Distinct roles but cooperative effect of TLR3/9 agonists and PD-1 blockade in converting the immunotolerant microenvironment of irreversible electroporation-ablated tumors

• Published in: Cellular & molecular immunology Vol. 18; no. 12; pp. 2632 - 2647
• Main Authors: Babikr, Fatma, Wan, Jiangbo, Xu, Aizhang, Wu, Zhaojia, Ahmed, Shahid, Freywald, Andrew, Chibbar, Rajni, Wu, Yue, Moser, Michael, Groot, Gary, Zhang, Wenjun, Zhang, Bing, Xiang, Jim
• Format: Journal Article
• Language: English
• Published: London Nature Publishing Group UK 01.12.2021; Nature Publishing Group
• Subjects: 631/250/251; 631/67/580; Ablation; Agonists; Animal models; Animals; Antibodies; Biomedical and Life Sciences; Biomedicine; Breast cancer; Cancer; CD8 antigen; CD8-Positive T-Lymphocytes; Cell Line, Tumor; CpG islands; Dendritic cells; Electroporation; Growth inhibition; Immune Tolerance; Immunogenicity; Immunological tolerance; Immunology; Immunoregulation; Lymphocytes; Lymphocytes T; Lymphoma; Macrophages; Medical Microbiology; Metastases; Mice; Mice, Inbred C57BL; Microbiology; Ovalbumin; PD-1 protein; PD-L1 protein; Polyinosinic:polycytidylic acid; Programmed Cell Death 1 Receptor - antagonists & inhibitors; TLR3 protein; Toll-Like Receptor 3 - agonists; Toll-Like Receptor 9 - agonists; Toll-like receptors; Tumor microenvironment; Tumor Microenvironment - immunology; Tumors; Vaccine; PD-1-blockade; antitumor immunity; TLR3/9-agonists; CD8; IRE ablation; T-cell response; CD8+ T-cell response
• ISSN: 1672-7681; 2042-0226
• DOI: 10.1038/s41423-021-00796-4

Irreversible electroporation (IRE) is a new cancer ablation technology, but methods to improve IRE-induced therapeutic immunity are only beginning to be investigated. We developed a mouse model bearing large primary (300 mm 3 ) and medium distant (100 mm 3 ) EG7 lymphomas engineered to express ovalbumin (OVA) as a nominal tumor antigen. We established experimental protocols including IRE alone and IRE combined with Toll-like receptor (TLR)3/9 agonists (poly I:C/CpG) (IRE + pIC/CpG), PD-1 blockade (IRE + PD-1 blockade), or both (IRE + Combo) to investigate therapeutic effects on primary and distant EG7 tumors and conversion-promoting effects on the immunotolerant tumor microenvironment (TME).
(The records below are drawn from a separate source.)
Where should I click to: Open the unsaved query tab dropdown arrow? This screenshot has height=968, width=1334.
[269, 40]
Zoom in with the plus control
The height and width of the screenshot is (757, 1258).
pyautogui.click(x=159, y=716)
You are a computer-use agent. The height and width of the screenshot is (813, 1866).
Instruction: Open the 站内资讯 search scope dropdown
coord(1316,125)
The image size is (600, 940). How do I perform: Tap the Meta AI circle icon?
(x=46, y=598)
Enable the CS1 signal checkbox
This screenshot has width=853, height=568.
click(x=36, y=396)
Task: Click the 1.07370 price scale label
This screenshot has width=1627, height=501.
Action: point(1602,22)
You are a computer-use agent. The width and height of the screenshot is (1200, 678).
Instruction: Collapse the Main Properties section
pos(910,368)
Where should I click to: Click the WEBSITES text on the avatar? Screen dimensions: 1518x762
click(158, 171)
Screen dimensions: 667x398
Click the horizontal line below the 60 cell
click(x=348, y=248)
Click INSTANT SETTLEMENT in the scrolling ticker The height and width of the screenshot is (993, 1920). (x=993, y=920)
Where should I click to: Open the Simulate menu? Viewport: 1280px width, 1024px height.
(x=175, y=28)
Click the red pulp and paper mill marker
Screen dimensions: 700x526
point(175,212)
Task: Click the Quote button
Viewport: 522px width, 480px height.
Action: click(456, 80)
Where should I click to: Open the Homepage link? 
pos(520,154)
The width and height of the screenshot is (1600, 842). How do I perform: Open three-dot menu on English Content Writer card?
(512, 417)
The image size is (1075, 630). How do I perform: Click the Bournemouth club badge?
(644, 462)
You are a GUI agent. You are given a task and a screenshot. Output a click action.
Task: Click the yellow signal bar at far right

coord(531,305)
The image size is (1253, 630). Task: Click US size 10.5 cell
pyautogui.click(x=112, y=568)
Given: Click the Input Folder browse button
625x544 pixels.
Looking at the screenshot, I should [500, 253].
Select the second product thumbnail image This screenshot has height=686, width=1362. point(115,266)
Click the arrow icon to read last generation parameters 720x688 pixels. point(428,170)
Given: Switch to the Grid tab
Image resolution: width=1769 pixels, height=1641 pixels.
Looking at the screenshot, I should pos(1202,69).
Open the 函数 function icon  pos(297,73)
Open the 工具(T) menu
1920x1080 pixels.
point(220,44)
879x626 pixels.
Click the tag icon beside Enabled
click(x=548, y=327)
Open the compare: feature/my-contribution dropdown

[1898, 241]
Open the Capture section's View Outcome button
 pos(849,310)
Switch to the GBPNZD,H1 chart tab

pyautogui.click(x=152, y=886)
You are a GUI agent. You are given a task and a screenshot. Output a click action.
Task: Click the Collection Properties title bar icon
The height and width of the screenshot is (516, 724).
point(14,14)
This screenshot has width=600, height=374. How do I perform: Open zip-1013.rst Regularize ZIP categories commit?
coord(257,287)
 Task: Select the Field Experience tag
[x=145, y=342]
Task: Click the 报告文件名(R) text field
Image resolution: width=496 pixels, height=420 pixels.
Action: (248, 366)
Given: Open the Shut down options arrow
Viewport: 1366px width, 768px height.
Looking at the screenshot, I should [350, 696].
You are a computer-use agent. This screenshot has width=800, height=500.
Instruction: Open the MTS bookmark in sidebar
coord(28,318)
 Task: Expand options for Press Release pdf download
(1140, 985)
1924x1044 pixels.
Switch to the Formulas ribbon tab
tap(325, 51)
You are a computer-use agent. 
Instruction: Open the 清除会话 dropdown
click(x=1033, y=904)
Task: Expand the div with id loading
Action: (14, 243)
We demonstrated that IRE alone simulated very weak OVA-specific CD8 + T cell responses and did not inhibit primary tumor growth. IRE + pIC/CpG synergistically stimulated more efficient OVA-specific CD8 + T cell responses and primary tumor growth inhibition than IRE + PD-1 blockade. IRE + pIC/CpG played a major role in the modulation of immune cell profiles but a minor role in the downregulation of PD-L1 expression in the TME and vice versa for IRE + PD-1 blockade. IRE + Combo cooperatively induced potent OVA-specific CD8 + T cell immunity and rescued exhausted intratumoral CD8 + T cells, leading to eradication of not only primary tumors but also untreated concomitant distant tumors and lung metastases. IRE + Combo efficiently modulated immune cell profiles, as evidenced by reductions in immunotolerant type-2 (M2) macrophages, myeloid-derived suppressor-cells, plasmacytoid dendritic cells, and regulatory T cells and by increases in immunogenic M1 macrophages, CD169 + macrophages, type-1 conventional dendritic cells, and CD8 + T cells, leading to conversion of immunotolerance in not only primary TMEs but also untreated distant TMEs. IRE + Combo also showed effective therapeutic effects in two breast cancer models. Therefore, our results suggest that IRE + Combo is a promising strategy to improve IRE ablation therapy in cancer.